(EXERCISE)
Repeat the records in full and exactly, omitting pictures.

(DATASET)
************
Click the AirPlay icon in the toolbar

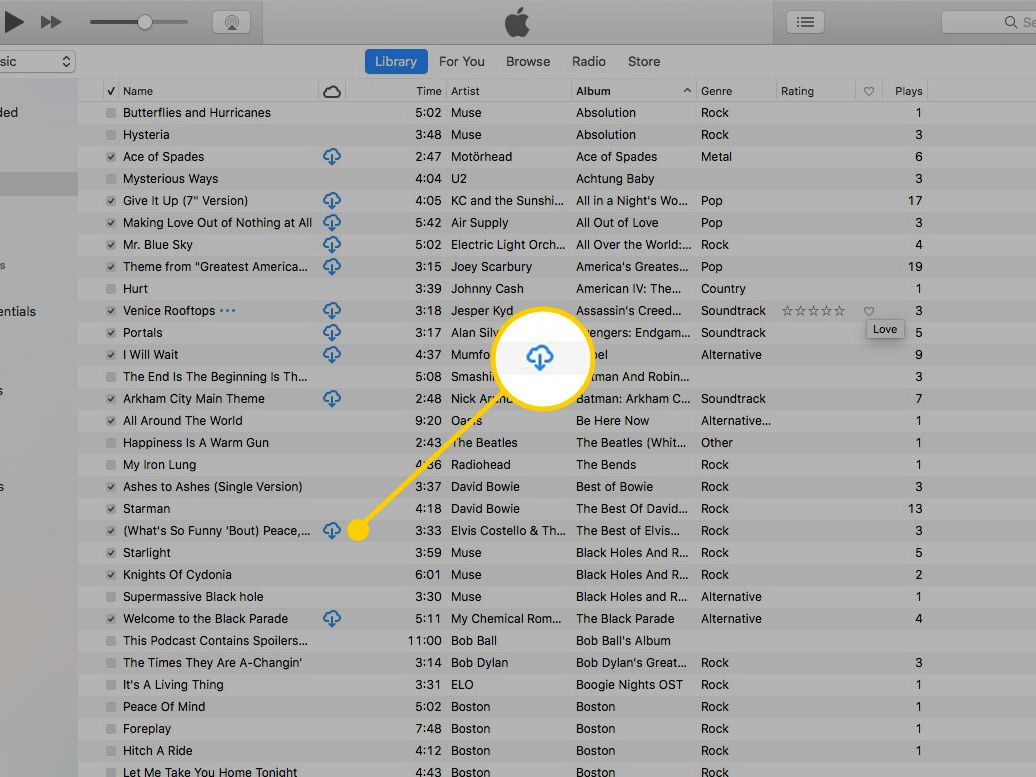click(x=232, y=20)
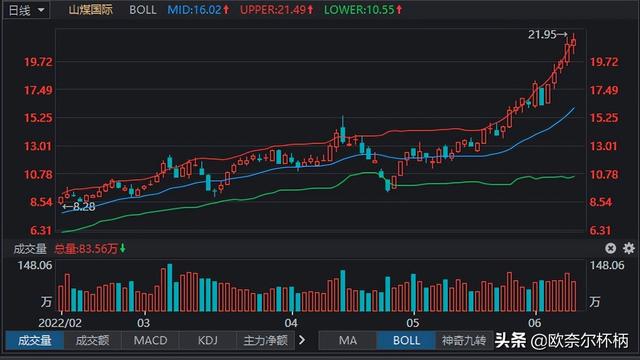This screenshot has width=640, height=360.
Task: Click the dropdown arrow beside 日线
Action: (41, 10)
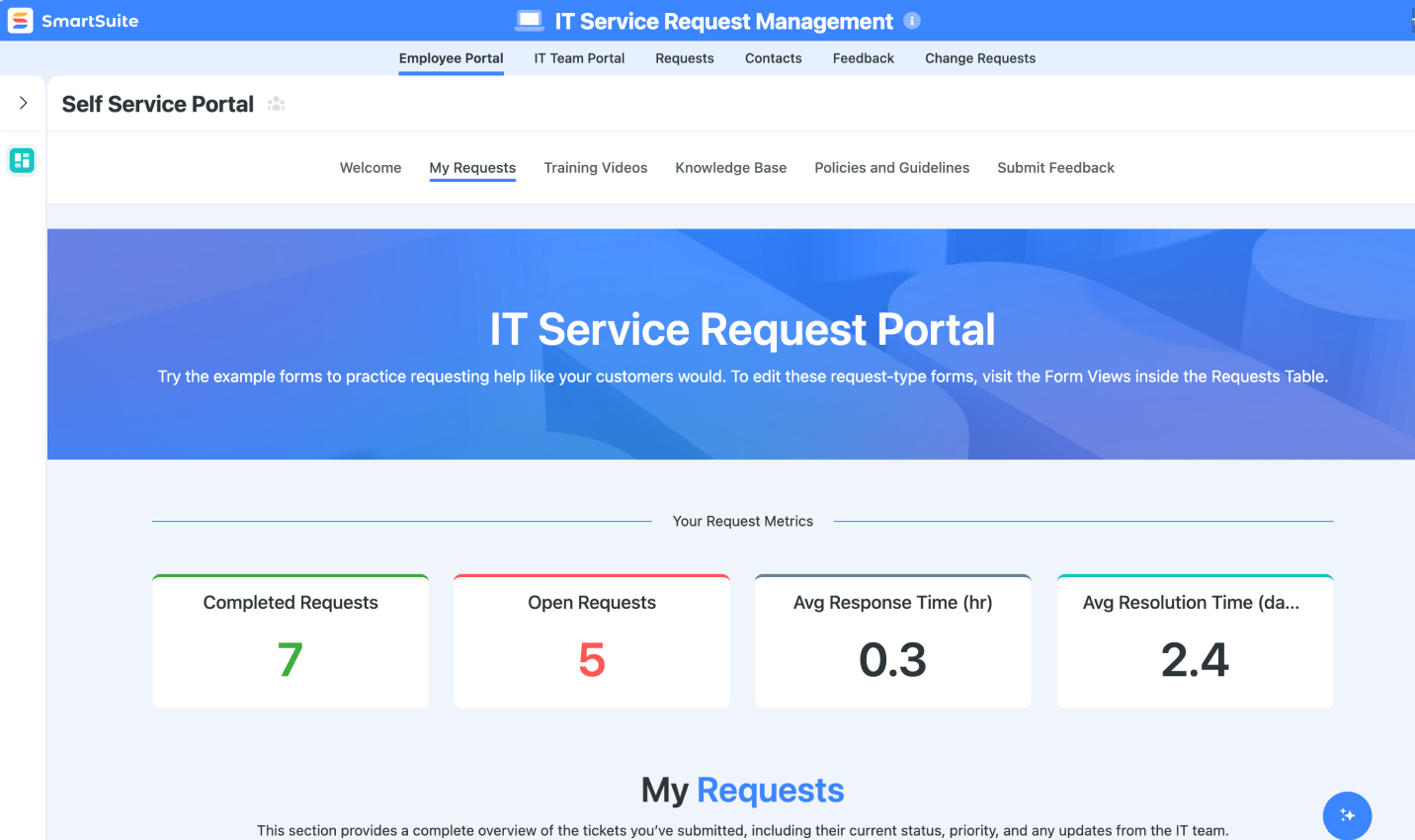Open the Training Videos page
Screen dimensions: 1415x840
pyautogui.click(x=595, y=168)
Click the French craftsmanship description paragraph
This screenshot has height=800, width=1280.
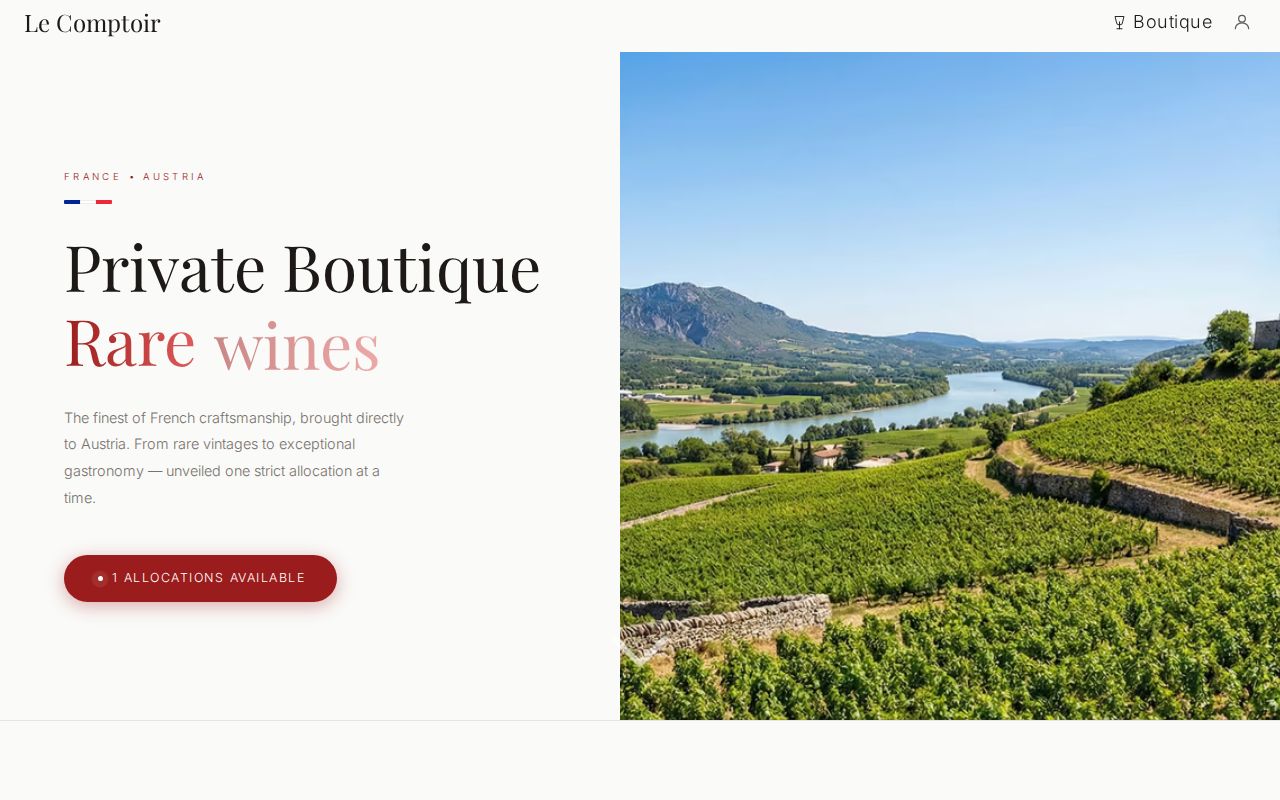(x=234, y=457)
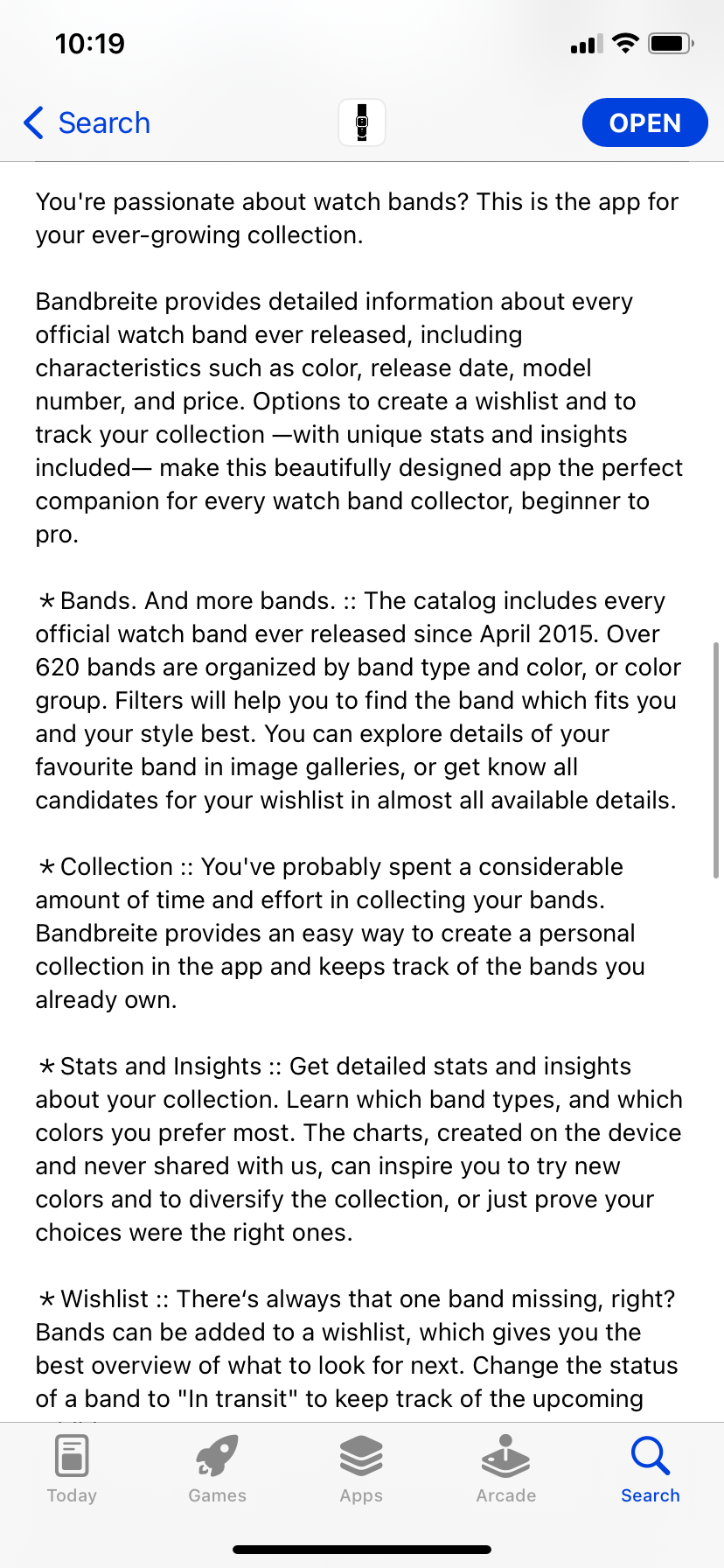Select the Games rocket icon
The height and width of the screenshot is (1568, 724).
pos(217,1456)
************
(SOLUTION FOR THIS TASK)
Click the AirPlay icon in the toolbar

click(x=232, y=20)
This screenshot has width=640, height=360.
Task: Click the dropdown arrow beside 日线
Action: (41, 10)
Open the Training Videos page
Screen dimensions: 1415x840
pyautogui.click(x=595, y=168)
Click the French craftsmanship description paragraph
This screenshot has height=800, width=1280.
(x=234, y=457)
Select the Games rocket icon
The height and width of the screenshot is (1568, 724).
pos(217,1456)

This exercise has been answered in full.